Хетер натянуто улыбнулась.

– Они уже были здесь. – Она очертила рукой круг над головой. – Мне порой кажется, что я могла бы разогнать следящих за мной, как мошек. Но вряд ли от этого будет толк. Я рада, что ты заехал, как бы то ни было… Еще чаю?

… У нее карие глаза.

Только на долгом пути до Сидар-сити Бобби пришла в голову эта простая мысль и поразила его. Он проговорил:

– «Поисковик». Основы генетики. Доминантные и рецессивные гены. Например, голубые глаза – рецессивный ген, а карие – доминантный. Значит, если у отца голубые глаза, а у матери – карие, у детей должны быть…

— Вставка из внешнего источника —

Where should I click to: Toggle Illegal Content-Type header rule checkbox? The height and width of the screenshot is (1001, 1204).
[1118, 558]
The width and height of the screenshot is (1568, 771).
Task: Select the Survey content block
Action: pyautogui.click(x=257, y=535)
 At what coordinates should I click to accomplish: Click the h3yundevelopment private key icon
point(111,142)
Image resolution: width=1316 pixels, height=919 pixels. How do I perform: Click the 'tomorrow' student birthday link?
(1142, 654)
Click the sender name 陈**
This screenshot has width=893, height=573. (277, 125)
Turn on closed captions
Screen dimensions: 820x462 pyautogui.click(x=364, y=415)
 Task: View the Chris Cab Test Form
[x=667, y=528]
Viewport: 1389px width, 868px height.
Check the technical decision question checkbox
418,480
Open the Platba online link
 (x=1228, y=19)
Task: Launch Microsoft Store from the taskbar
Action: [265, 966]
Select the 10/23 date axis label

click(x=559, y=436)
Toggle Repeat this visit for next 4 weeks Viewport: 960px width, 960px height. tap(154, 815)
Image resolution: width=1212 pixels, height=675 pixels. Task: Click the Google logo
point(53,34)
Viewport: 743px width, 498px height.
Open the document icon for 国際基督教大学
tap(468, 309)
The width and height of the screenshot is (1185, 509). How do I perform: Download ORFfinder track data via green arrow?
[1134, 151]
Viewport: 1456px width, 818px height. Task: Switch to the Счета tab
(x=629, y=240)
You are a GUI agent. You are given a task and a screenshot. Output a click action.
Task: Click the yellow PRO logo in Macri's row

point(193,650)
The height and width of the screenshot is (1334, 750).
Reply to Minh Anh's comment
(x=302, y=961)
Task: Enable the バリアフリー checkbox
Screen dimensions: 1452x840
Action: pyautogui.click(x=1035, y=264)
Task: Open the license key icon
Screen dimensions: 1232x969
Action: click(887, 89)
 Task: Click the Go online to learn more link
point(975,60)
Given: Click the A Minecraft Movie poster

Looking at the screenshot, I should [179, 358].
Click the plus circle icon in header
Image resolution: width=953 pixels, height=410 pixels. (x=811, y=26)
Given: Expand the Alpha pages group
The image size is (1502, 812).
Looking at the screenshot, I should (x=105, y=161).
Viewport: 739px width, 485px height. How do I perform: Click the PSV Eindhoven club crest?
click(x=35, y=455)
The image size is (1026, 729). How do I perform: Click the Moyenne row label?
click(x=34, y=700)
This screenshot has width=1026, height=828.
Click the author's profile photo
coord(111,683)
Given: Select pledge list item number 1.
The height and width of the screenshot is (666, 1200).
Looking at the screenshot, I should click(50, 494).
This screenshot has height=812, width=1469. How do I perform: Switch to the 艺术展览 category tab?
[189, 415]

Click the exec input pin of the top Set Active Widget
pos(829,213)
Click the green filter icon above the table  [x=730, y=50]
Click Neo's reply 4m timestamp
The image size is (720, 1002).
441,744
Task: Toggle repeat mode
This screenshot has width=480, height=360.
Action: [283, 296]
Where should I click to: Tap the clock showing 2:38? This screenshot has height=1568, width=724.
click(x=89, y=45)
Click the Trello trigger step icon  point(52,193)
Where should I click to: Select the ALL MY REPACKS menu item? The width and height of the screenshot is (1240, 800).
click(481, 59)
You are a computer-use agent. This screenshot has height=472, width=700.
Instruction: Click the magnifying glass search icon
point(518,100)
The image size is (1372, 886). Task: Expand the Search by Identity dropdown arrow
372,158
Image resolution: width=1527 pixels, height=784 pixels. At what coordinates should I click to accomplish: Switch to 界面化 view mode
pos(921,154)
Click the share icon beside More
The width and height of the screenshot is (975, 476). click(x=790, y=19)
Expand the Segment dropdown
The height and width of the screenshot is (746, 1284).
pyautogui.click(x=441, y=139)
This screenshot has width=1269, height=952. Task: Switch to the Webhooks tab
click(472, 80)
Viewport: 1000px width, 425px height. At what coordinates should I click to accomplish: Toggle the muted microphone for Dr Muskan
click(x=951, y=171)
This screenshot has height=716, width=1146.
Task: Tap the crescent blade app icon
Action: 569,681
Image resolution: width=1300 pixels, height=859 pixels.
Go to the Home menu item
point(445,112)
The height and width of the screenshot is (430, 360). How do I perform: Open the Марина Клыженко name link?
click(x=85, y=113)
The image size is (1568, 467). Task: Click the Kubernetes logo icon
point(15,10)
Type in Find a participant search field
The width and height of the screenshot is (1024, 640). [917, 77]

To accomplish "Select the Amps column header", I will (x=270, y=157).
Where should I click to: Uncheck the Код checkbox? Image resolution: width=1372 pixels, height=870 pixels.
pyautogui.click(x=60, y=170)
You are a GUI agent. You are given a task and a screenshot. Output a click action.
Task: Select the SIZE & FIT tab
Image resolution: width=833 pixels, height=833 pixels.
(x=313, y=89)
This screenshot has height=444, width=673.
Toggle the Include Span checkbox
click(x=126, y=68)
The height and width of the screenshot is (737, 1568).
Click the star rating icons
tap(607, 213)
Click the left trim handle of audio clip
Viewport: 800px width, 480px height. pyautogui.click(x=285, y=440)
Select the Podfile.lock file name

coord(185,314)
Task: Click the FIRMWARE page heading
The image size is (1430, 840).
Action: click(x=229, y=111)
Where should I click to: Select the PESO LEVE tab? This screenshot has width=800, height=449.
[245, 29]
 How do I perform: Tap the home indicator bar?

– Карие? Все не так просто, Бобби. Если хромосомы матери содержат ген голубых глаз, то у кого-то из детей могут быть и голубые глаза.

– «Голубые-голубые» от отца; «голубые-карие» от матери. Четыре комбинации…

– Да. И один из четверых детей будет голубоглазым.

– Гм-м-м…

«У меня голубые глаза, – думал Бобби. – А у Хетер – карие».